> [PROBLEM DESCRIPTION]:
When a line of the records below contains the string "will", copy that whole line.

> [DATA SUPPLIED]:
+---+
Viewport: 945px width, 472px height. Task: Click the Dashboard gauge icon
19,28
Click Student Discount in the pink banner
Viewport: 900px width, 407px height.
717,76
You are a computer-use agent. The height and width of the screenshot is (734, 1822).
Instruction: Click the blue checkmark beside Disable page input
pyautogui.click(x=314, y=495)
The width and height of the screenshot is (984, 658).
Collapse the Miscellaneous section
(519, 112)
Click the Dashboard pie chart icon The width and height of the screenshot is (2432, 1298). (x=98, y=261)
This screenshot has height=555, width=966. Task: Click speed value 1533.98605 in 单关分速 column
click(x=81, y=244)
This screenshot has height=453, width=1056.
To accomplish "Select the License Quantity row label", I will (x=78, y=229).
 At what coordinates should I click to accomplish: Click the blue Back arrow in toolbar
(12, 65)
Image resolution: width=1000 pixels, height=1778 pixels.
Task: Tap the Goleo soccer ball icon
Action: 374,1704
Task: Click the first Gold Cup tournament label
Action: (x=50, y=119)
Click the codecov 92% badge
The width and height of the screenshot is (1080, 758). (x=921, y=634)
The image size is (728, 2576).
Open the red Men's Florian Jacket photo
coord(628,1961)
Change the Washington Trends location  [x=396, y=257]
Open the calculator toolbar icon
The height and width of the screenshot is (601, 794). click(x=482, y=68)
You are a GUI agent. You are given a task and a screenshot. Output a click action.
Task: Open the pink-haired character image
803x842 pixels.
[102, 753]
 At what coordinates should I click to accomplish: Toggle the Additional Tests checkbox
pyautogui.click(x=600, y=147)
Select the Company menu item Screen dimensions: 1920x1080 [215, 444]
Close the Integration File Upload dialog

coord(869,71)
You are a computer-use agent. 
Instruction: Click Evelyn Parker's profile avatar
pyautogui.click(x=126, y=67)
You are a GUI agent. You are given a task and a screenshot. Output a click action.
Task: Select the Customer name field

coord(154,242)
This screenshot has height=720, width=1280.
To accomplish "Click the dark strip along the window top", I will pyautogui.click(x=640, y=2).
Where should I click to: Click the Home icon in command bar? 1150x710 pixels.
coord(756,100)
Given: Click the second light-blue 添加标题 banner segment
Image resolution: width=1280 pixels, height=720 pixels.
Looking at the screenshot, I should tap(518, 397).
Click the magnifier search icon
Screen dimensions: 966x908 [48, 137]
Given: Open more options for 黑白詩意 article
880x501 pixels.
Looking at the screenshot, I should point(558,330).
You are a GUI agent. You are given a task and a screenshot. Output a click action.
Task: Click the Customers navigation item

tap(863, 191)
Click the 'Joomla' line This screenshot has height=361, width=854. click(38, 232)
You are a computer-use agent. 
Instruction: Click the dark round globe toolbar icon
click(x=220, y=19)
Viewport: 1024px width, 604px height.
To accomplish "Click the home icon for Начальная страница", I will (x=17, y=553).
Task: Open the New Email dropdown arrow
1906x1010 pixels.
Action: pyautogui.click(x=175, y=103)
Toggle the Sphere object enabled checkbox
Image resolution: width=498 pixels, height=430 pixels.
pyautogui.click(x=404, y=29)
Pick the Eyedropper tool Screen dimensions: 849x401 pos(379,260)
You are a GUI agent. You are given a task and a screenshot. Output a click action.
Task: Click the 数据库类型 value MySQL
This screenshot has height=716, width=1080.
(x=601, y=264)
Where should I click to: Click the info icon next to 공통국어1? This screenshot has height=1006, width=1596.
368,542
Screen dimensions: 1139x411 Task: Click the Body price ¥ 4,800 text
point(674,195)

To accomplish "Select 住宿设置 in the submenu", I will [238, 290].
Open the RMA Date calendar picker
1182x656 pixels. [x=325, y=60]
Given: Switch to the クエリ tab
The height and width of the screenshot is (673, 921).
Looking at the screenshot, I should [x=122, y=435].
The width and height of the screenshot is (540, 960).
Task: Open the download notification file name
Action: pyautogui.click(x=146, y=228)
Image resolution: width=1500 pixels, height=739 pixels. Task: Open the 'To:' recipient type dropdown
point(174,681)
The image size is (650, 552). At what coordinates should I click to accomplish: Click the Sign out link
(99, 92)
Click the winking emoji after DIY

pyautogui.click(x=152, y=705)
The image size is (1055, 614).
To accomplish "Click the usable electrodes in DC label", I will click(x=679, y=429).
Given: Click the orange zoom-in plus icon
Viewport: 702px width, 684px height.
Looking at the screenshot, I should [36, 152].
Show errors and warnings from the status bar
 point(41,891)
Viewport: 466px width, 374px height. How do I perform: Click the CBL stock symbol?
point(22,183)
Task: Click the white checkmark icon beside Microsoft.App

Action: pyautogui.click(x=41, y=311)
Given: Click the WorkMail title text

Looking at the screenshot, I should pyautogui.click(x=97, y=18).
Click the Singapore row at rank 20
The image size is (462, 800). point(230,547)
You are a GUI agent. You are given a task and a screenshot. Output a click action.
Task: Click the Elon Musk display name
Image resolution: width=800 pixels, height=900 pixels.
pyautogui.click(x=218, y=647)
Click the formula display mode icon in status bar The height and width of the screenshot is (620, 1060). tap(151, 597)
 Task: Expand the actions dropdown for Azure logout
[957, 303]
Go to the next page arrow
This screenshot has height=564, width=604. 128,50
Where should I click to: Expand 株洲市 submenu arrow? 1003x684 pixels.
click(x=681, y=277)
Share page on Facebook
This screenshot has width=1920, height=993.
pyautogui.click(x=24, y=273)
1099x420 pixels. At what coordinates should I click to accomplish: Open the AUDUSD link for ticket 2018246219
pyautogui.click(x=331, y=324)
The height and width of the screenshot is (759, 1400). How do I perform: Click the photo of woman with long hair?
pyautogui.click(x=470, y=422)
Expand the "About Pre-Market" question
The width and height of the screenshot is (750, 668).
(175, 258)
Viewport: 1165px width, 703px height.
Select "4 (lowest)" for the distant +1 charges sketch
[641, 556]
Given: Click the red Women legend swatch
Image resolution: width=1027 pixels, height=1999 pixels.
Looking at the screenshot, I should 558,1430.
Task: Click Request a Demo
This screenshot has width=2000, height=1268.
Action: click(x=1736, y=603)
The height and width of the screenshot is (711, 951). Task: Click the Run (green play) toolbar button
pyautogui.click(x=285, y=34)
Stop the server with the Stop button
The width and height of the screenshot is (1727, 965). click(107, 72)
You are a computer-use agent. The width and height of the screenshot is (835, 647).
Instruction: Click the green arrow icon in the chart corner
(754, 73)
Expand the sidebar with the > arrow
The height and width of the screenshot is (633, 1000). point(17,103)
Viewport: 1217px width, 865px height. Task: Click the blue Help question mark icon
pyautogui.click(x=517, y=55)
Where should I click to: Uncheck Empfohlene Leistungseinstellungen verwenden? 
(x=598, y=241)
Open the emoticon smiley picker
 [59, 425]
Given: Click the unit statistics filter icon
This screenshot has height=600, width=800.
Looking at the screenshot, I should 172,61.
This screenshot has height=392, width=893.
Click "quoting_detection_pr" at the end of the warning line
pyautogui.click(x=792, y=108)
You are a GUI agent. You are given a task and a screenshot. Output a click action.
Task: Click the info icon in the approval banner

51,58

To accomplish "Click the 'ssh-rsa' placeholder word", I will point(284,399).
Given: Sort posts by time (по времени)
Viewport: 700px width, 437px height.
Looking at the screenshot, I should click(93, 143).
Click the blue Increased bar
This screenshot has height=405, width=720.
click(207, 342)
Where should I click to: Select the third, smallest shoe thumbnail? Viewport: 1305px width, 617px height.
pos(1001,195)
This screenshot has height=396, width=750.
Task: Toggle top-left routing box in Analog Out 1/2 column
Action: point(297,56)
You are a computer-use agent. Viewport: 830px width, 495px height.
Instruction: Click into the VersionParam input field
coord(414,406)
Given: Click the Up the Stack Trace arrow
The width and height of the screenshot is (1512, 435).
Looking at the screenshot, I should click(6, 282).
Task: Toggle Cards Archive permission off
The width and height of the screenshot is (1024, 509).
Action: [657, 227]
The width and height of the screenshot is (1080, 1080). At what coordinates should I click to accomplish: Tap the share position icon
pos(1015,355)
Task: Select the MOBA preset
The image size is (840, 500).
+---+
> [EXPECTED ANSWER]:
To accomplish "Select the License Quantity row label", I will (x=78, y=229).
To accomplish "Click the dark strip along the window top", I will pyautogui.click(x=640, y=2).
To accomplish "Click the home icon for Начальная страница", I will (x=17, y=553).
To accomplish "Select 住宿设置 in the submenu", I will [238, 290].
To accomplish "Click the usable electrodes in DC label", I will click(x=679, y=429).
To accomplish "Click the 'ssh-rsa' placeholder word", I will point(284,399).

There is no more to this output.